Bangkok warned of 0.40m rise in Chao Phraya River between October 23-30

Thailand’s Department of Public Disaster Prevention and Mitigation has notified the Bangkok Metropolitan Administration (BMA) to advise the city’s riverside residents to brace a rise in the level of the Chao Phraya River from this Saturday until October 30th.

In an urgent letter, sent to Bangkok Governor Aswin Kwanmuang yesterday (Monday), the department’s director-general, Boontham Lertsukheekasem, said the department, in coordination with the Meteorological Department and the Hydro and Agro Informatics Institute, forecast that the rate of water from the Ping River, one of the four tributaries of the Chao Phraya, expected to flow through Muang district of Nakhon Sawan province will increase from 2,484 cm/second to between 3,000-3,100 cm/second from this Friday.

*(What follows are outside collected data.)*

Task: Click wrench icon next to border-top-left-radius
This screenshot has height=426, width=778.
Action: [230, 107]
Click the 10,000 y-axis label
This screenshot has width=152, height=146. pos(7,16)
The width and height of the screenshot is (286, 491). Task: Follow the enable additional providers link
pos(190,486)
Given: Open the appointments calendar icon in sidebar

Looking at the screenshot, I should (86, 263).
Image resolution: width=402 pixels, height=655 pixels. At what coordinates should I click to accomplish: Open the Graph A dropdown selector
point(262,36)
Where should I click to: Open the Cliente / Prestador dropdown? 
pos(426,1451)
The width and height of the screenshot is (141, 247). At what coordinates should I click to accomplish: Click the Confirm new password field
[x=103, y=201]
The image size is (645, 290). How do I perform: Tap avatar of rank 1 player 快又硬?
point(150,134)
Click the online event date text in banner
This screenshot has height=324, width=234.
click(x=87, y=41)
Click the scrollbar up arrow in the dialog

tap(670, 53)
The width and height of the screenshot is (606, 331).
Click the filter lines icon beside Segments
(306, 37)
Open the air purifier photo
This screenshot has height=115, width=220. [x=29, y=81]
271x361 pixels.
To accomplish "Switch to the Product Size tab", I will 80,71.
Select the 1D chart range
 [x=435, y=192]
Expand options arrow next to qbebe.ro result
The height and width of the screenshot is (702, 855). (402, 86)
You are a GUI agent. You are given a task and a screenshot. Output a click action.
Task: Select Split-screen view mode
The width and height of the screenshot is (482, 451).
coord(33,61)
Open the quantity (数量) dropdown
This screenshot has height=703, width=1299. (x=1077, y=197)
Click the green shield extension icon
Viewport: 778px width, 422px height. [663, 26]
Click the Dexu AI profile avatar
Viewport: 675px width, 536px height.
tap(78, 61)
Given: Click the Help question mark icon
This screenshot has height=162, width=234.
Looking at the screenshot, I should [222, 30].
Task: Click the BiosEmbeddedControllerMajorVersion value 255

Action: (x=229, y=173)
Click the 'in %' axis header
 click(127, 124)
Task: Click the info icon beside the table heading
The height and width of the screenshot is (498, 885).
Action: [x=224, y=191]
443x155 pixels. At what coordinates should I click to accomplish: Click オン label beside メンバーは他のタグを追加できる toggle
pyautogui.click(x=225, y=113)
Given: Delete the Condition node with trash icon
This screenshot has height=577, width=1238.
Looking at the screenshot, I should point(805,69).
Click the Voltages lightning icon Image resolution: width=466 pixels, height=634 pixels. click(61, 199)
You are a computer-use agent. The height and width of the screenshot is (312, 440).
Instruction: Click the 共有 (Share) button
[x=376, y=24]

To manage the runoff from the Ping River, an amount of the water will be diverted into retention areas, via a network of irrigation canals, but most of it will be discharged through the Chao Phraya Dam in Sapphaya district of Chainat, at an average of 2,700 cm/second.

This will raise the level of the downstream section of the Chao Phraya River by between 0.20 and 0.40 metres and may affect areas not protected by flood walls, said the department.